## [WHAT THE EXERCISE ASKS]
Reproduce the material from the line containing "Dismiss the Facebook Pixel Helper popup" through the line containing "pos(571,39)", inclusive, changing "project picker" to "project selector" and leaving everything else as it is. Omit the pictures from your answer.

## [AVAILABLE RECORDS]
==================================================
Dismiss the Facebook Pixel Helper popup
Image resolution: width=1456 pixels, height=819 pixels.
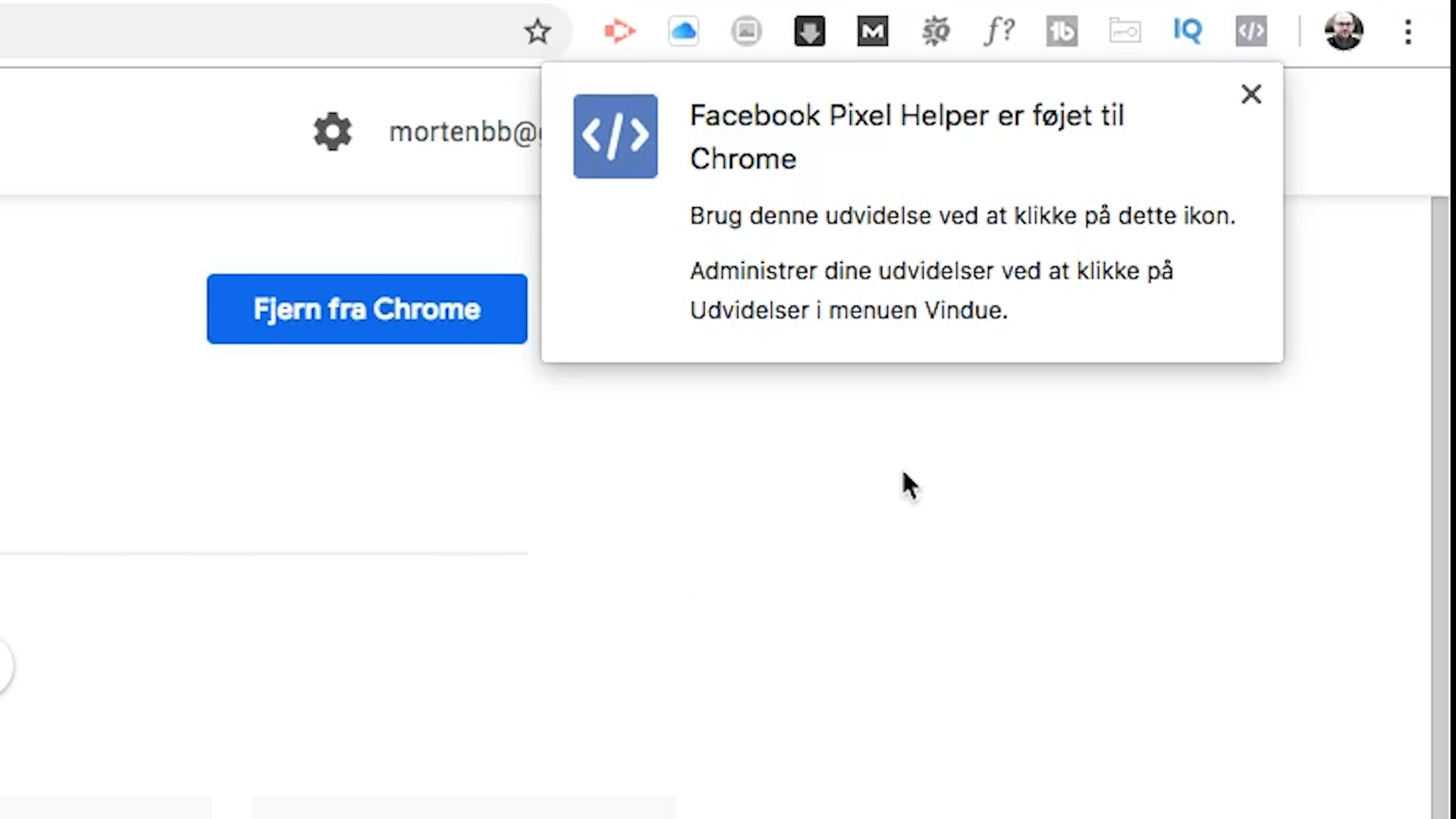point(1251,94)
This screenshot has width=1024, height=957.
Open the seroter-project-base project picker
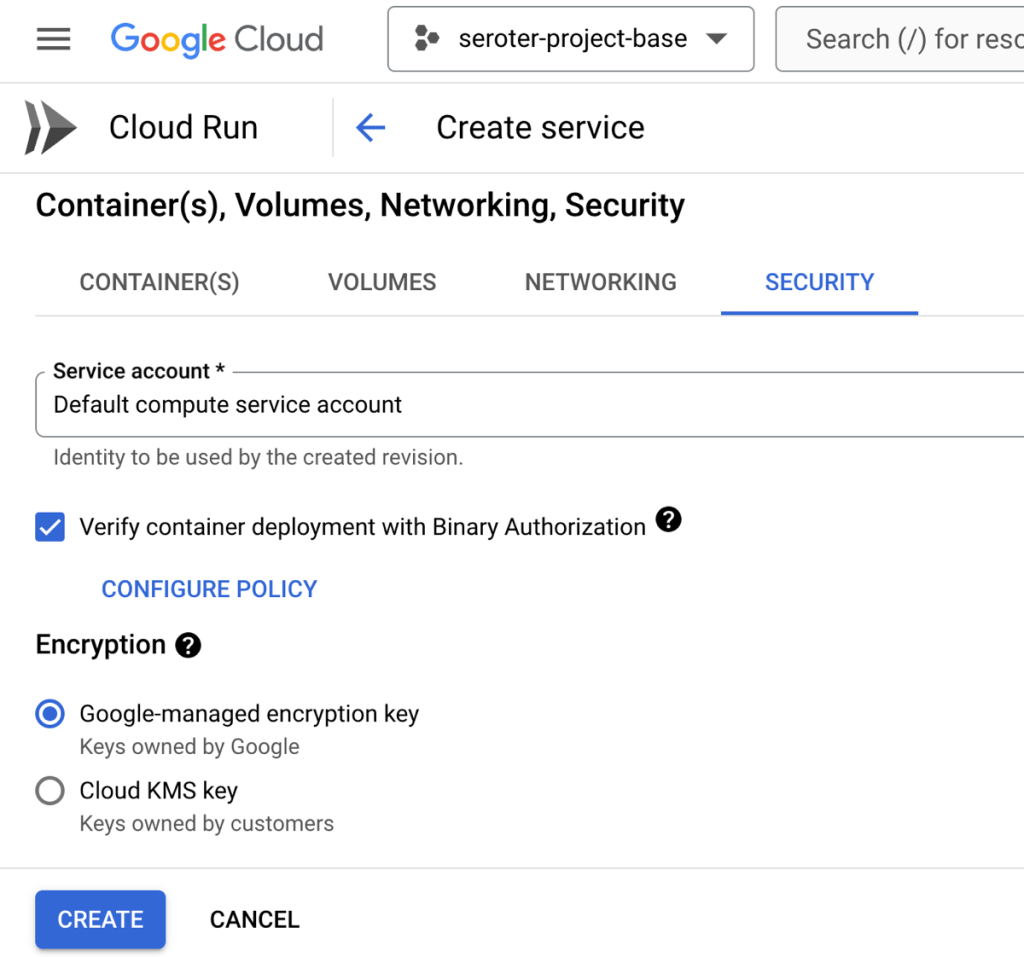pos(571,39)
==================================================
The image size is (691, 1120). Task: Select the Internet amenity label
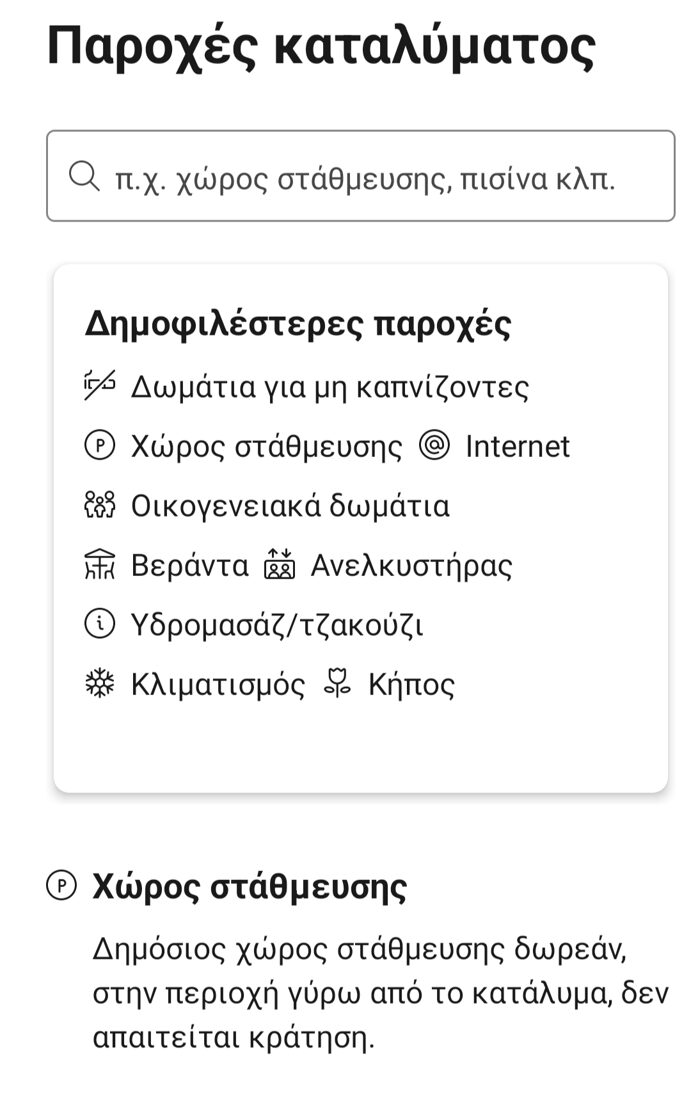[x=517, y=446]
==================================================
## [RIGHT ANSWER]
Dismiss the Facebook Pixel Helper popup
Image resolution: width=1456 pixels, height=819 pixels.
point(1251,94)
This screenshot has width=1024, height=957.
Open the seroter-project-base project selector
pos(571,39)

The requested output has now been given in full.